Anthony Hamilton come il figlio Lewis, addio a 27 auto di lusso del suo garage 

Lo scorso anno era stato il ferrarista a mettere sul mercato tutte le supercar in suo possesso, ora tocca al padre per un valore stimato di 3 milioni di sterline
Anthony Hamilton come il figlio Lewis, addio a 27 auto di lusso del suo garage 
© Icon Auctioneers

Chiara RainisChiara Rainis

Pubblicato il 24 giugno 2026, 14:32

È proprio il caso di dire che la famiglia Hamilton sta facendo pulizia. Di cosa? Di automobili. Correva l’estate del 2025 quando il buon Lewis rendeva noto di aver liberato i suoi garage di Montecarlo e Los Angels dai preziosi gioielli a quattro ruote per un totale di 15 milioni di euro. Via tra gli altri modelli una Ferrari LaFerrari, una Pagani Zonda 760 LH costruita ad hoc e una McLaren F1 del 1995, il tutto per dedicarsi alla sua nuova passione: l’arte e le due ruote. Proprio lo scorso anno, a Montecarlo, il ferrarista si era presentato in circuito in sella ad una MV Agusta F4 LH44 completamente personalizzata, mentre nell’edizione 2026 della corsa ha scelto una Panigale V4 S 100, speciale perché dedicata al centenario del marchio italiano e dunque prodotta in appena cento esemplari. Ora, il disinteresse verso le supercar e in generale il mondo delle vetture di lusso pare aver investito anche il padre Anthony che, in questi giorni, ha messo in vendita ben 27 bolidi.

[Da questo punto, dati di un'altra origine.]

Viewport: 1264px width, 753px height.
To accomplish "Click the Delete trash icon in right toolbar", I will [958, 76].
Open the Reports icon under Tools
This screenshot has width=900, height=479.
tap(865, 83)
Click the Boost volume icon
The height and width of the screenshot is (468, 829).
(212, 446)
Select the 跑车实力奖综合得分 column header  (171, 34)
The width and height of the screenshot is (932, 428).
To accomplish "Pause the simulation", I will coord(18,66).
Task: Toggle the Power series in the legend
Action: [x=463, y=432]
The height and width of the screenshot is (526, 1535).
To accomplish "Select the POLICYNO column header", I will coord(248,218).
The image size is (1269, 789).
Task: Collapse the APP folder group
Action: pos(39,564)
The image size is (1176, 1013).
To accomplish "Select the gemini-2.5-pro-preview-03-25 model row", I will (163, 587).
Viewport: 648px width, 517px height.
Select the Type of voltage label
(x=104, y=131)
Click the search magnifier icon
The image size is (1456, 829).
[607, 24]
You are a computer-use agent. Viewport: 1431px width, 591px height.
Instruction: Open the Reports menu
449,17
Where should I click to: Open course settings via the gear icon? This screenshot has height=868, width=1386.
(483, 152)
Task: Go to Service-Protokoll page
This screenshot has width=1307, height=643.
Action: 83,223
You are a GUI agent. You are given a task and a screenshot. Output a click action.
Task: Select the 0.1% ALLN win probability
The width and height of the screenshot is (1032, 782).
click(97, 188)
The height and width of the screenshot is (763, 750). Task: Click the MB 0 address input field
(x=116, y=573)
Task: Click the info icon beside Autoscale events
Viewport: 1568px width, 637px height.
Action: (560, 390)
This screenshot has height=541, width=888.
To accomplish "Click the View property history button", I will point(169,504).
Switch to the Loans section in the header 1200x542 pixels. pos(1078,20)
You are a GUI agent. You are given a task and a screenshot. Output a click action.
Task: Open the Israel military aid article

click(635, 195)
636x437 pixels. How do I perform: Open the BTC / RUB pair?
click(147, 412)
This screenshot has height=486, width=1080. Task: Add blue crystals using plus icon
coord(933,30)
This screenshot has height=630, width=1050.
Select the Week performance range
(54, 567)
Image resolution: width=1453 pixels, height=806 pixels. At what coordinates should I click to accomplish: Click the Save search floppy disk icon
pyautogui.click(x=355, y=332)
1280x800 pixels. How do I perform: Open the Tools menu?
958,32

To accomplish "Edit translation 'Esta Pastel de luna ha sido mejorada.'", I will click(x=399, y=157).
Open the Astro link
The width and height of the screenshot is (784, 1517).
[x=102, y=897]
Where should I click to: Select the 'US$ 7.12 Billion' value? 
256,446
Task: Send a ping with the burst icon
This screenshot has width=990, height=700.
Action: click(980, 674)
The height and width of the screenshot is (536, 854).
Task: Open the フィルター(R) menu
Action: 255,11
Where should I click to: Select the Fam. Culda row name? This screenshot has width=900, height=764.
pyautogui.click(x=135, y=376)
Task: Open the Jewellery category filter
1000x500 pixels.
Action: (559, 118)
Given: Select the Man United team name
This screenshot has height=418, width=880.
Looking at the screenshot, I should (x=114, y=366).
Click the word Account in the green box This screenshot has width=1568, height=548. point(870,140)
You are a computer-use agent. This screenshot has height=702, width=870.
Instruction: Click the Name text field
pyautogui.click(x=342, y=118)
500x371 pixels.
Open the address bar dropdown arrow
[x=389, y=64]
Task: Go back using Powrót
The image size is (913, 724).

Hamilton Sr. saluta il suo parco macchine a cinque stelle, saranno messe all’asta

Noto per essersi dato un gran da fare quando il piccolo Lewis aveva cominciato a maturare il sogno di un futuro nel motorsport, il 66enne ha presto attratto su di sé i riflettori. Mediatico tanto quanto il figlio, ha presto archiviato la carriera da umile lavoratore di un tempo per trasformarsi in manager con le mani in pasta un po’ ovunque e in ogni caso a sufficienza per potersi permettere acquisti alla portata di pochi.

Tra questi molte automobili di fattura britannica, spesso a tiratura limitata. Ormai provvisto di una collezione da far girare la testa, ha deciso di fare una selezione e venderne alcuni pezzi. Tra questi diverse Jaguar, dalla XJ200 con appena 3800 miglia alle spalle e quotata mezzo milione di sterline, alla rarissima XKSS da 375mila sterline, quindi ancora dalla XKC001 vincitrice della 24 Ore di Le Mans del 1951, alla XKC093 con cui Sir Stirling Moss e Norman Dewis presero parte alla Mille Miglia del 1952. 

Immancabili le Mercedes, costruttore a cui gli Hamilton sono ovviamente molto legati essendo stato il primo a dare fiducia a quello che poi sarebbe diventato un sette volte campione del mondo. In questo caso abbiamo una 190 SL del 1960, una C63 AMG Edition 507 e una 300SL del 1989 appartenuta al noto pugile Billy  Walker. Da quanto si apprende il valore totale delle perle messe a disposizione dei fortunati, dovrebbe raggiungere i 3 milioni di sterline.